▶ [Problems to solve]:
• A. Transcribe the Elasticsearch LLM Cache project description, everything from "Project description" down to "GenAI Caching Layer.".
• B. Go on with the Elasticsearch LLM Cache project description from where it stops.

Skip to main content

A caching utility for Elasticsearch leveraging vector search

Project description

Elasticsearch LLM Cache

A Python library to utilize Elasticsearch as a caching layer for Generative AI applications. By caching the responses from Language Models (LLMs), this library helps in reducing costs associated with LLM services and improving response speed from the user's perspective.

Blog Post

This library is covered in depth in the blog post Elasticsearch as a GenAI Caching Layer.

Key Benefits

  • Reduce costs for LLM services by reusing previous responses.
  • Improve response speed as seen by end users by serving cached responses.

Class: ElasticsearchLLMCache

This class provides the core functionality for creating, querying, and updating a cache index in Elasticsearch.

__init__(self, es_client: Elasticsearch, index_name: Optional[str] = None, es_model_id: Optional[str] = 'sentence-transformers__all-distilroberta-v1', create_index=True)

Constructor method to initialize the ElasticsearchLLMCache instance.

  • es_client (Elasticsearch): Elasticsearch client object.
  • index_name (str, optional): Name for the index; defaults to 'llm_cache'.
  • es_model_id (str, optional): Model ID for text embedding; defaults to 'sentence-transformers__all-distilroberta-v1'.
  • create_index (bool, optional): Whether to create a new index; defaults to True.

create_index(self, dims: Optional[int] = 768) -> Dict

Method to create a new index for caching if it does not already exist.

  • dims (int, optional): The dimensionality of the vector; defaults to 768.

Returns:

  • Dictionary containing information about index creation.

Mapping:

  • prompt: text
  • response: text
  • create_date: date
  • last_hit_date: date
  • prompt_vector: dense_vector

query(self, prompt_text: str, similarity_threshold: Optional[float] = 0.5) -> dict

Method to query the index to find similar prompts and update the last_hit_date for that document if a hit is found.

  • prompt_text (str): The text of the prompt to find similar entries for.
  • similarity_threshold (float, optional): The similarity threshold for filtering results; defaults to 0.5.

Returns:

  • A dictionary containing the hits or an empty dictionary if no hits are found.

add(self, prompt: str, response: str, source: Optional[str] = None) -> dict

Method to add a new document to the index when there is no cache hit and a response is fetched from LLM.

  • prompt (str): The user prompt.

▶ [Data shown]:
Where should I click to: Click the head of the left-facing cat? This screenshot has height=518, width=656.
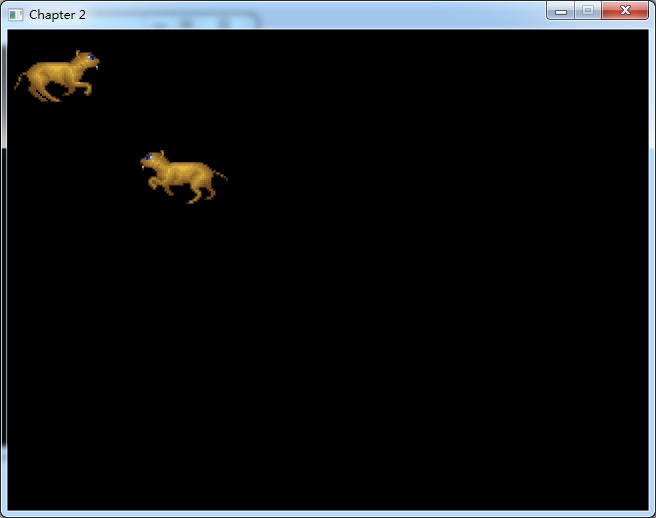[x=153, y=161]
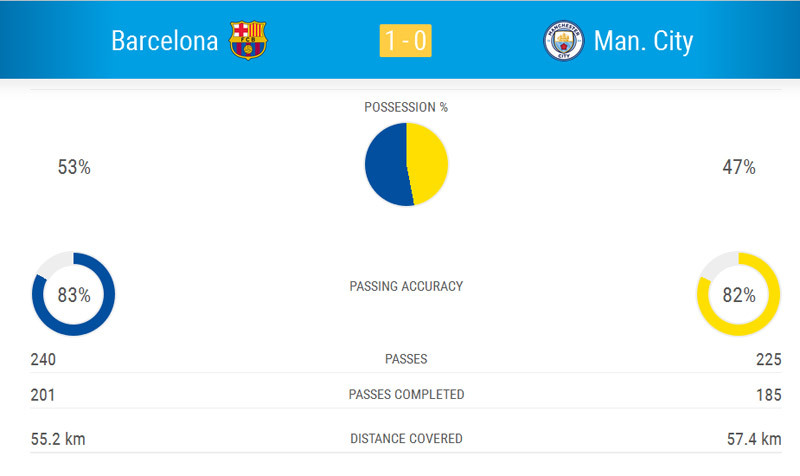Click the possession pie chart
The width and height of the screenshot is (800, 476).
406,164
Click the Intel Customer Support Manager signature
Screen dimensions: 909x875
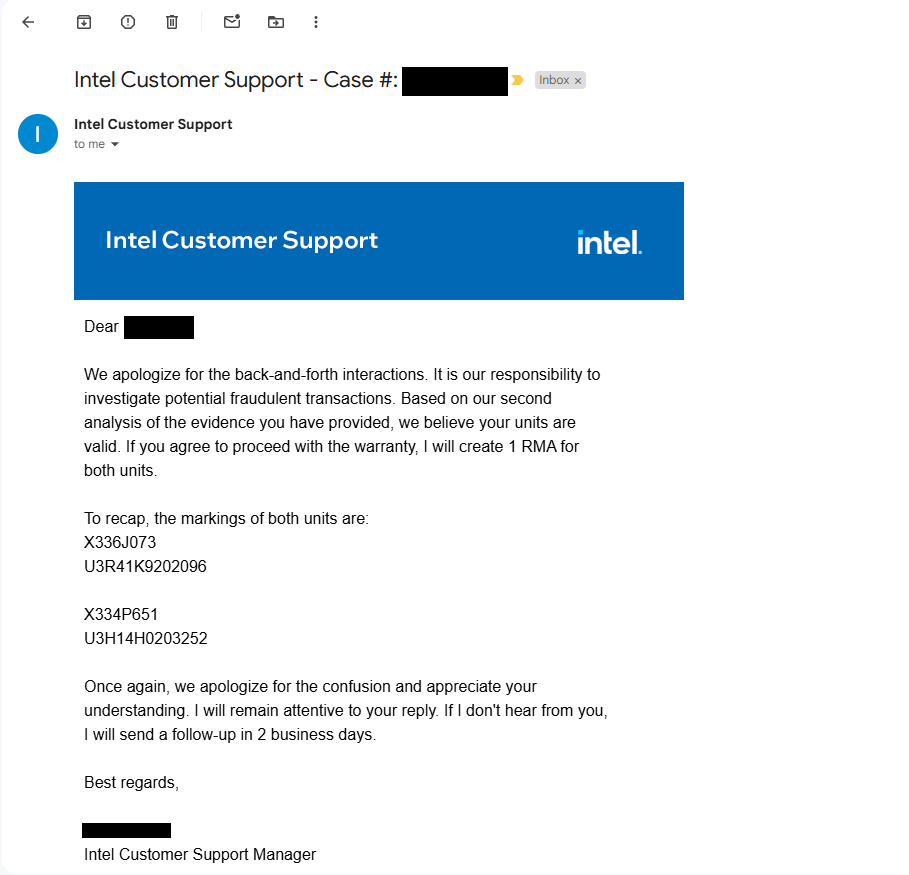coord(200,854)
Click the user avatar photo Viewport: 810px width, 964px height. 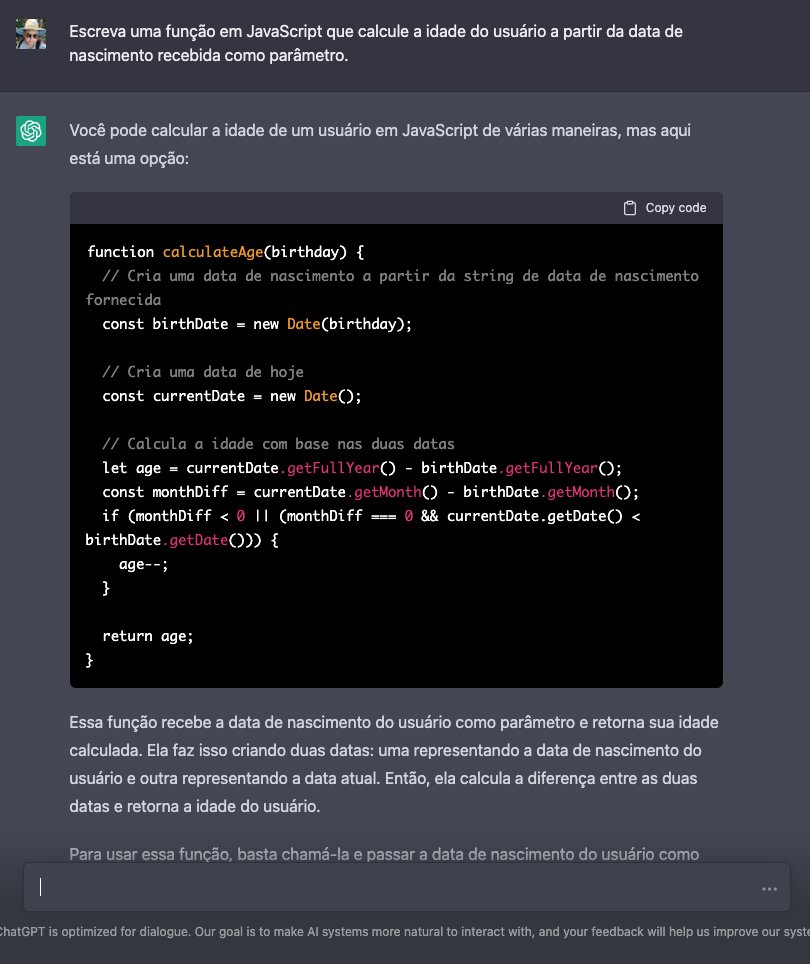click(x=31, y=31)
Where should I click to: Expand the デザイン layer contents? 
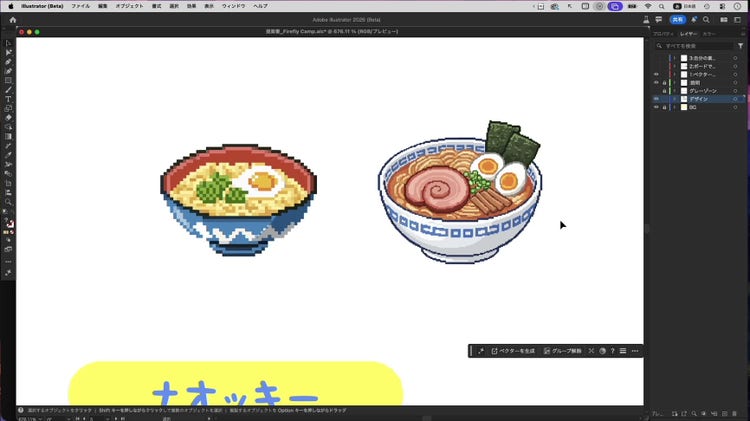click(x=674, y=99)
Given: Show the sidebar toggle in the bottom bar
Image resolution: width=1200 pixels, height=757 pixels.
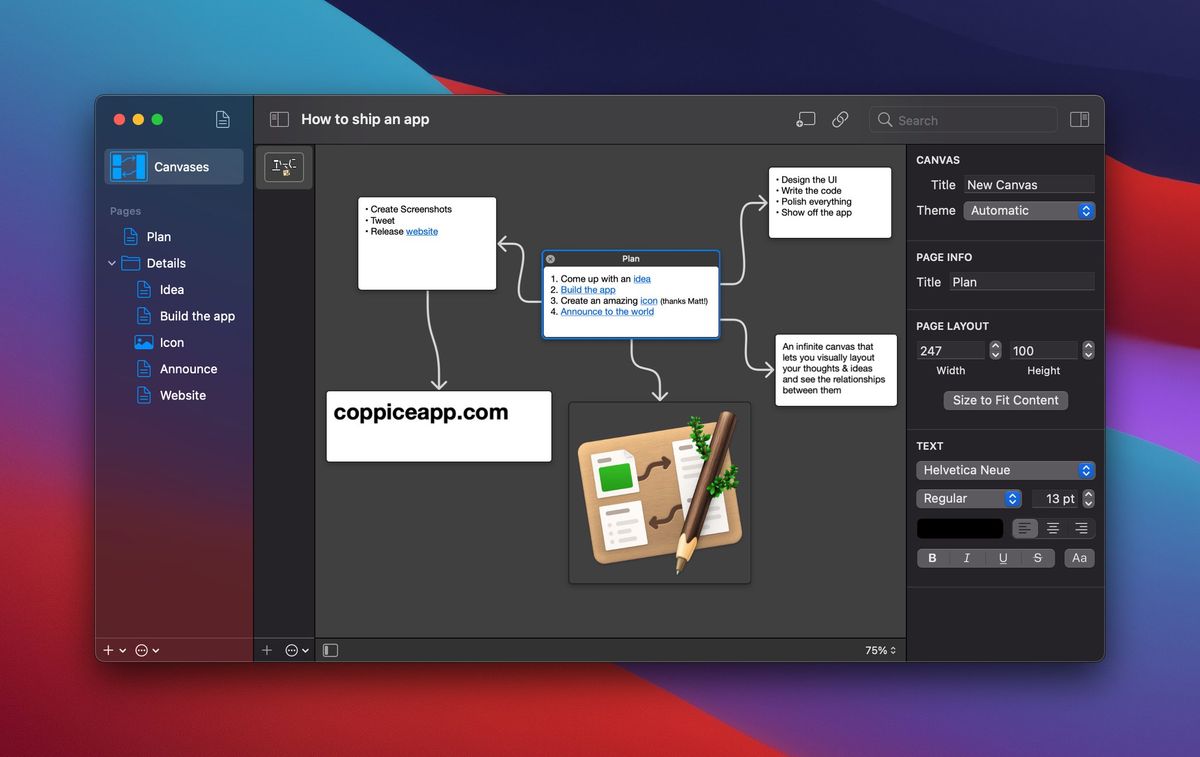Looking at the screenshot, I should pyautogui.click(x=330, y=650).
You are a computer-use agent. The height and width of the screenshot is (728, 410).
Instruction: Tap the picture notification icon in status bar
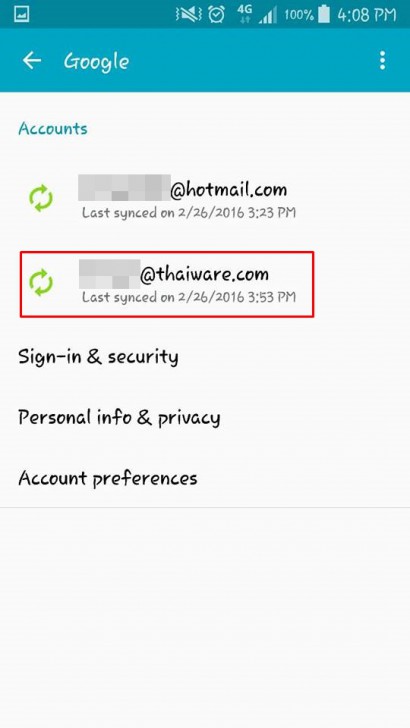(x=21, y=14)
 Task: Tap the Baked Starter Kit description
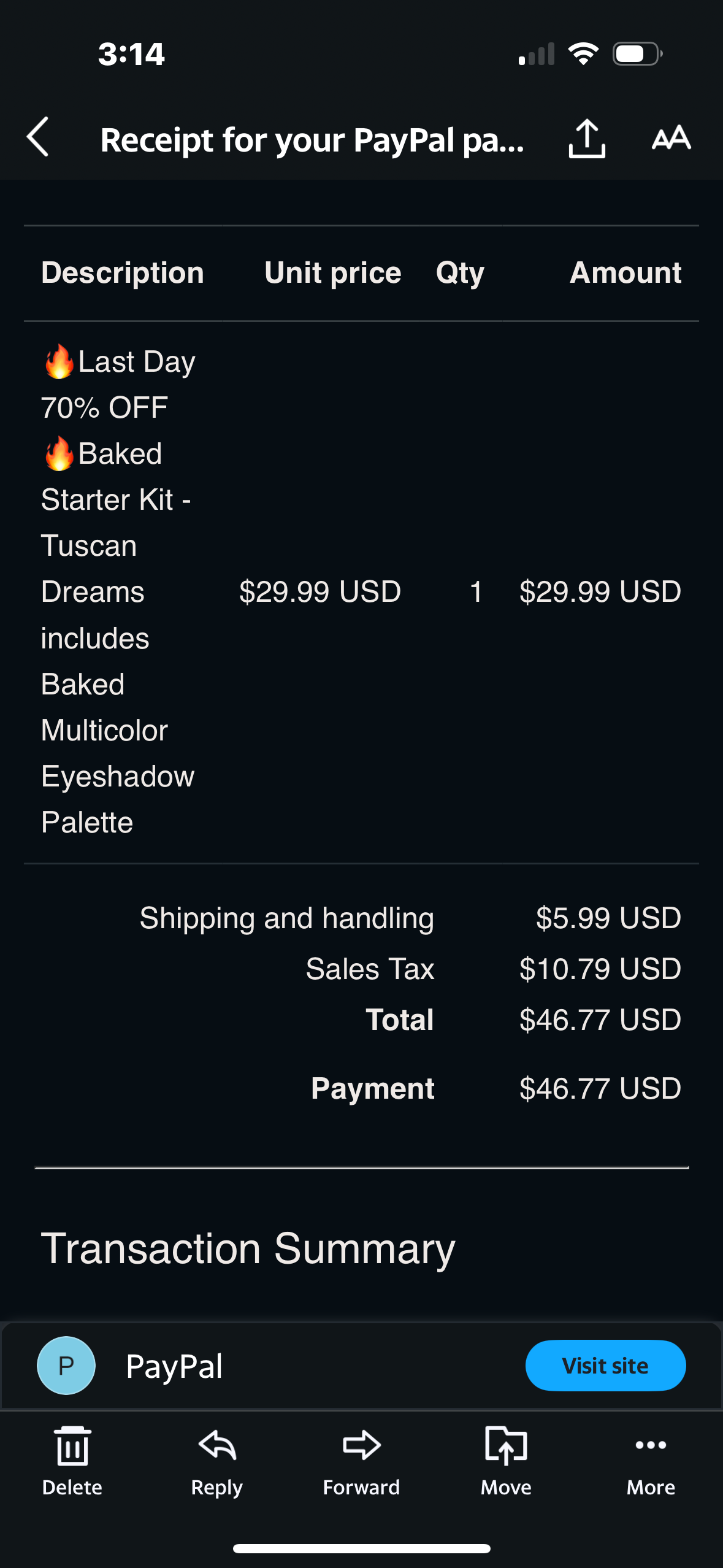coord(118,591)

▶ [Task-by-task outputs]:
• A.
Project description

Elasticsearch LLM Cache

A Python library to utilize Elasticsearch as a caching layer for Generative AI applications. By caching the responses from Language Models (LLMs), this library helps in reducing costs associated with LLM services and improving response speed from the user's perspective.

Blog Post

This library is covered in depth in the blog post Elasticsearch as a GenAI Caching Layer.

• B.
  • response (str): The LLM response.
  • source (str, optional): Source identifier for the LLM.

Returns:

  • A dictionary indicating the successful caching of the new prompt and response.

Example Usage

from elasticsearch import Elasticsearch
from elasticsearch_llm_cache.elasticsearch_llm_cache import ElasticsearchLLMCache

# Initialize Elasticsearch client
es_client = Elasticsearch()

# Initialize Elasticsearch LLM Cache
llm_cache = ElasticsearchLLMCache(es_client)

# Query the cache
cache_response = llm_cache.query(prompt_text="Hello, how can I help?")

# If no cache hit, add new response to cache
if not cache_response:
  llm_response = "I'm here to assist you!"  # Assume this response is fetched from LLM
  llm_cache.add(prompt="Hello, how can I help?", response=llm_response)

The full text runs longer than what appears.